至近距離で気まずいのか、伏目がちに話しながら。

「ええ…娘に扮して、病がちで遊び相手の少ない若君に
 チョコレートを渡す…そんなささやかな内容でしたが。」


記憶をたどる様に、振り返り、墓石のほうを見遣る利吉君。


「駆け出しの私には、初仕事が嬉しくて。ありがとうって。
 また来年も頼む…って、言われた…のに。」



幼い若君の無垢な笑顔も、上様の強く優しい瞳も。
二度と見られない。



「…ただそれだけのことなんですけど。毎年この時期
 思い出して、チョコを買っちゃう…んです。」


言葉は、そこで途切れた。


「そう、だったんだ。」



知己を、一夜にして突然失うことの苦しさは
知らないわけじゃない。
せめて弔うことくらいしか、残された者の心を
癒す術がないことも知っている。

けれど。


長年連れ添った伴侶でも、家族でも、
まして主従でもないのであれば。


18歳の利吉君がこんな寂しい場所で人知れず泣いていることを
ますます見過ごすことなんて…出来そうになくて。




「じゃあ、来年から私も2/14はここに来ようっと。」
「え…えええええええっ?!」


わざと釘をさす。
もうこの場所は、君だけの場所じゃなく。
私もいるんだと。

知っていて欲しい。


「ここに来れば、利吉君のチョコが食べられるわけだし。」
「いやいやいや;お供え物ですから、ダメですよ!」
「じゃ、さっきみたいに代わりにキス貰うからいいや。」
「…へ?!」



みるみるうちに、顔が赤くなってゆく利吉君。


「じょ…冗談…」
「本気だよ。あ、でもそれより来月のホワイトデーか。
 キスのお返ししたいし、予定空けておいてよ。」
「そんな!お返しも何も…先生が勝手に…!」


腕の中で慌てふためく利吉君が、とても愛しい。


「利吉君、好きだよ。
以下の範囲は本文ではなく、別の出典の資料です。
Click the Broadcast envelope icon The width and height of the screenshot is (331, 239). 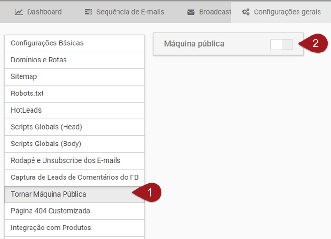191,12
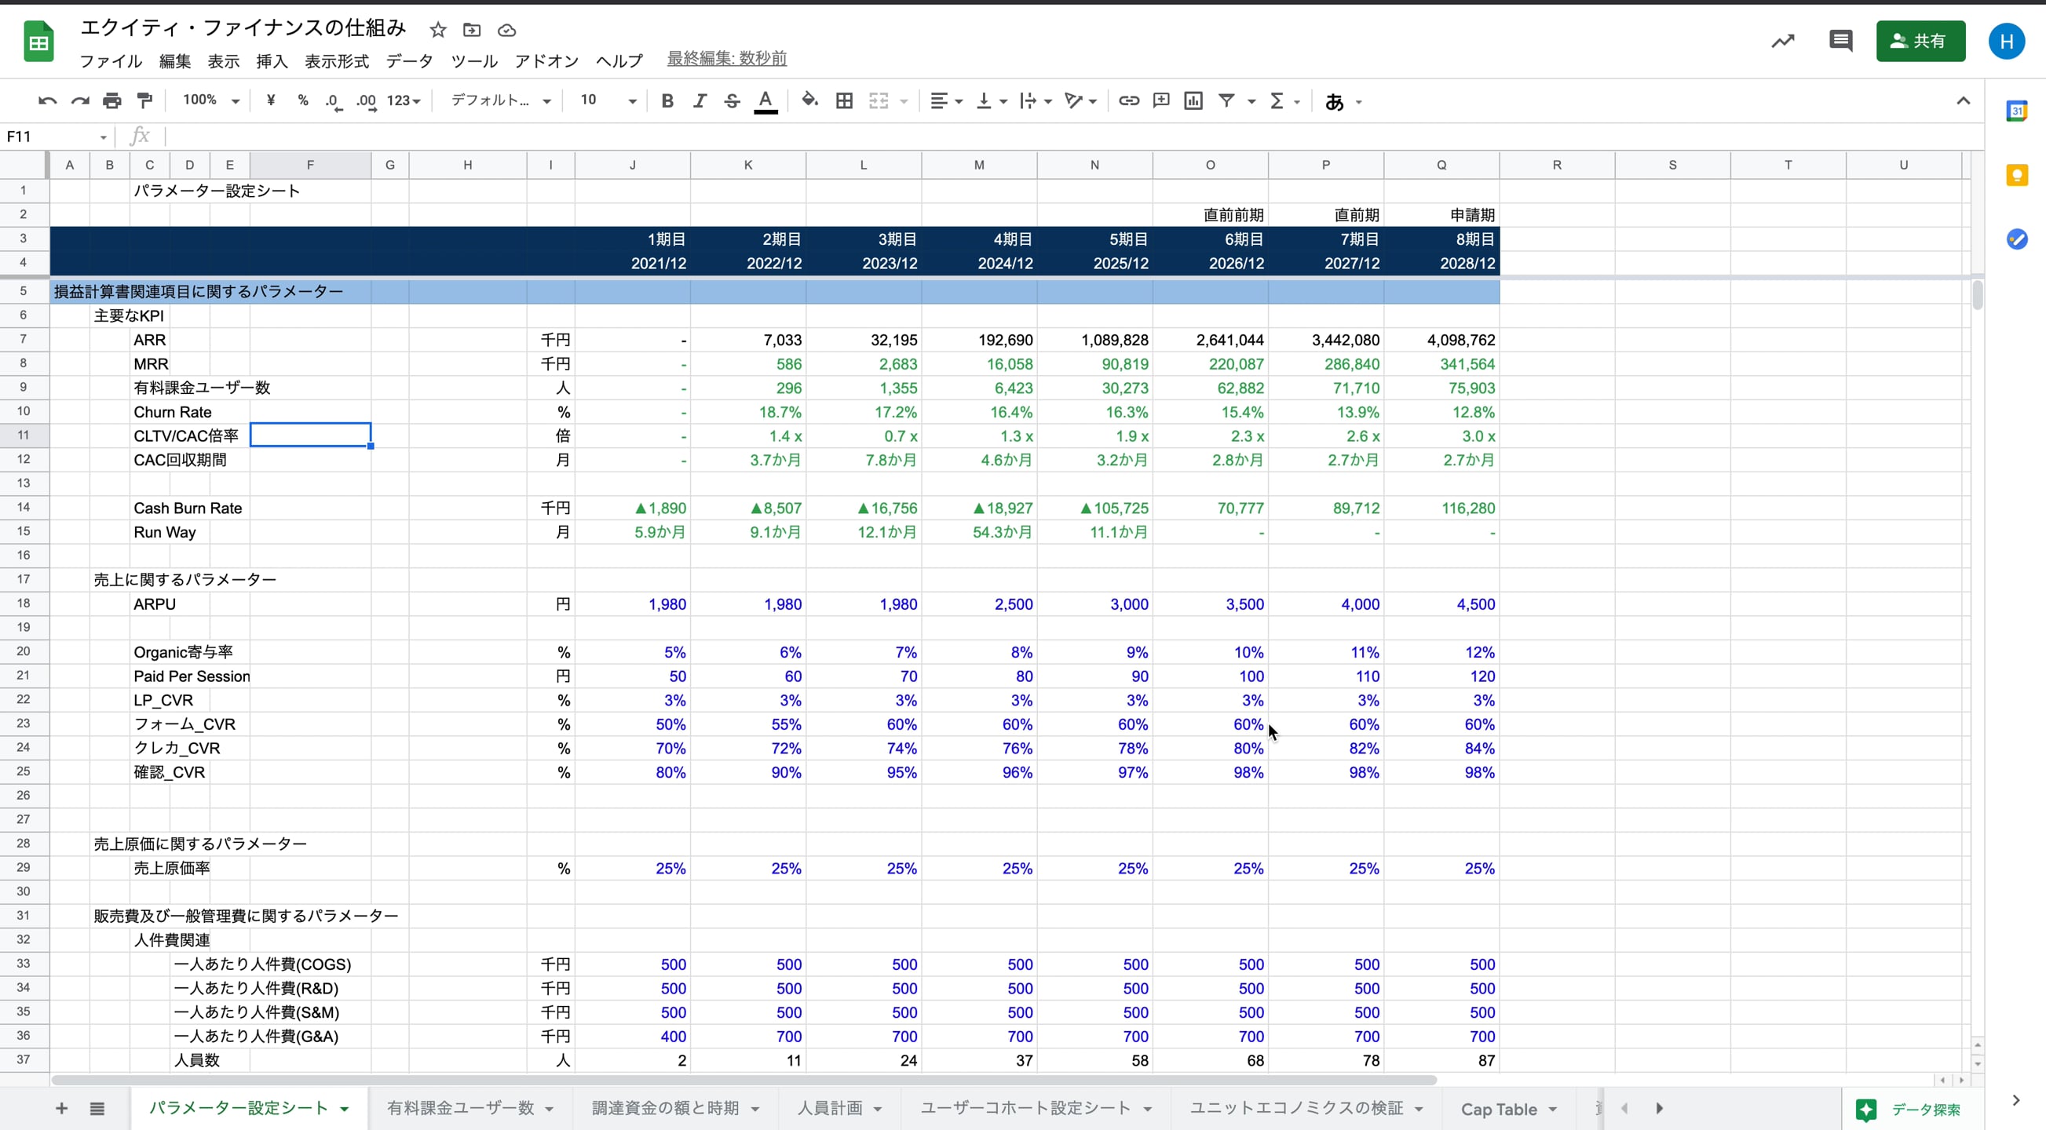
Task: Click the insert link icon
Action: (1129, 101)
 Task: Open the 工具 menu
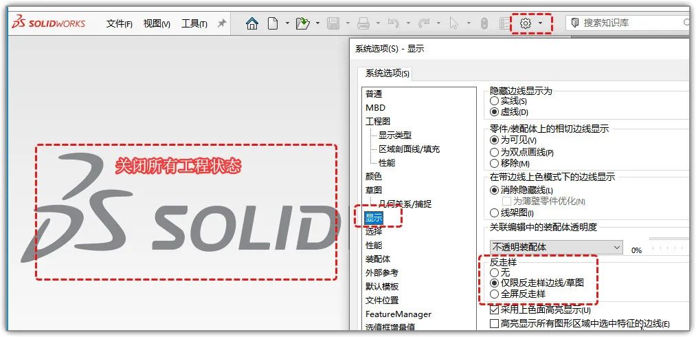(x=194, y=23)
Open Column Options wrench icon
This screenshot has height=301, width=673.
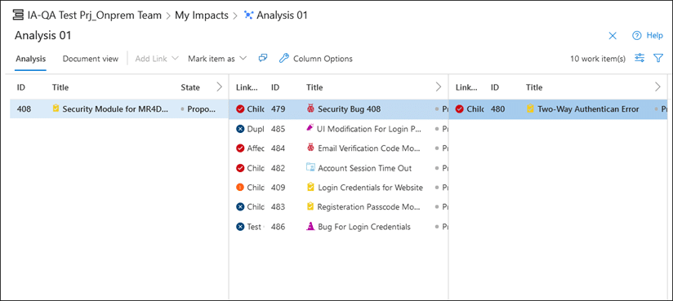[283, 58]
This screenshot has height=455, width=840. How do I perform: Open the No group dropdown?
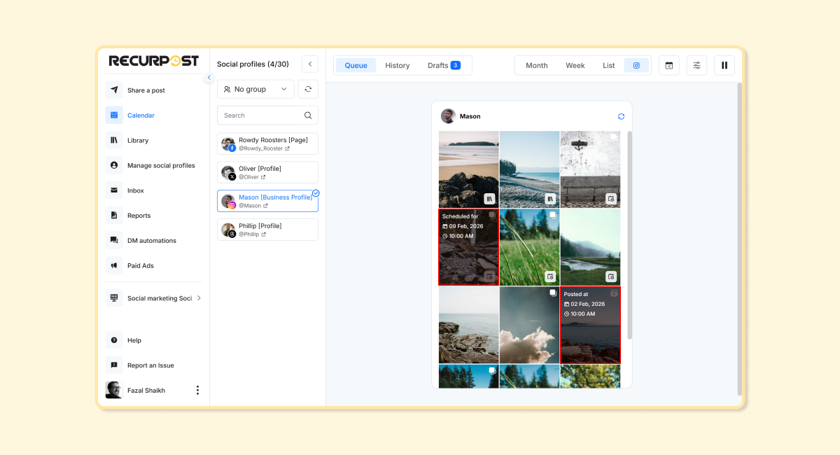(254, 89)
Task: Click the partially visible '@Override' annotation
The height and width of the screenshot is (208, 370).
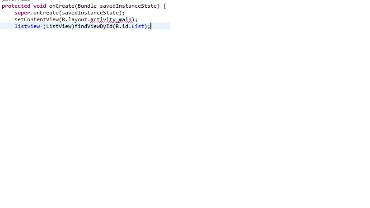Action: (16, 1)

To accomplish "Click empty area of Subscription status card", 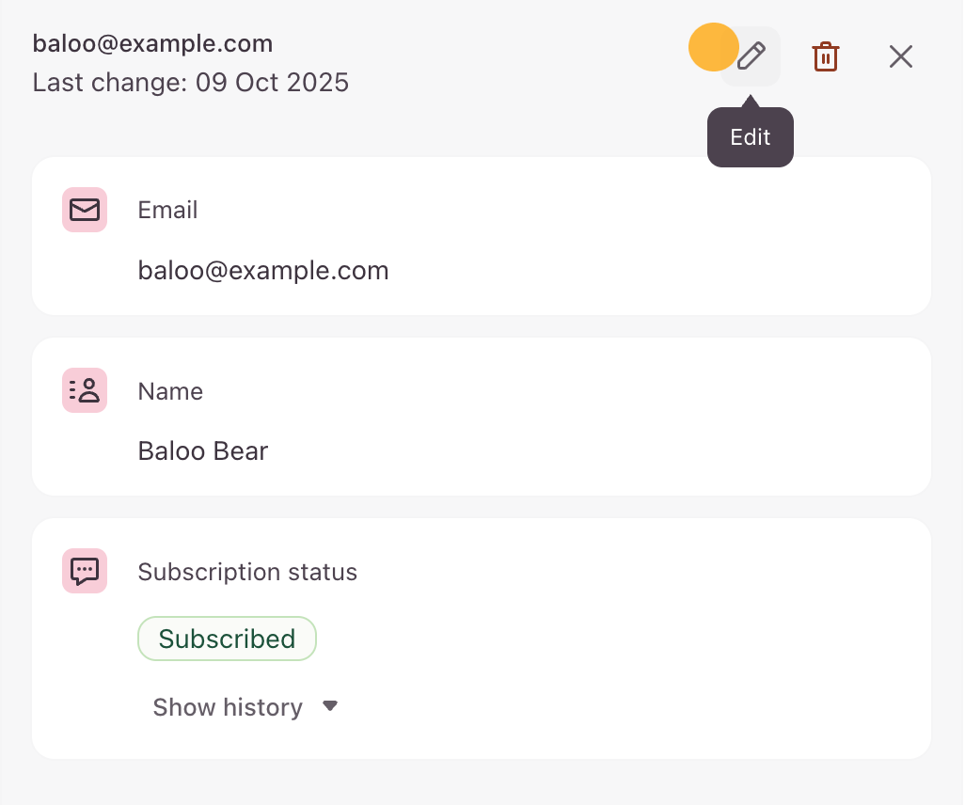I will 658,658.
」
「…は…っ」


駄目押しの告白に、面白いほどゆでダコになる表情。

「し!失礼しますっ!!」

とうとう羞恥に耐えかねて、顔を真っ赤にしたまま
私を突き放して、利吉君は駆け出した。


その背に向かって声を張り上げる。


「一ヶ月、心の猶予を君にあげる!
 3/14、この告白の返答を…聞かせてくれ!!」



一瞬駆けてゆく足元が動揺に乱れ、けれど
もう振り返ることなく、くぐり戸の向こうに消えた。


こうやって頼めば、生真面目な君は
きっとはぐらかしたり出来ない。




万一、来てくれなくても。

毎年泣き顔のまま去っていたであろうこの墓地を、
利吉君は今年、違う表情で後にしたのだから。


きっと何かが、良い方向に、変わるだろうと。




「さぁて、本降りになる前に帰るか。」

私は少し、肩の力を抜いて笑った。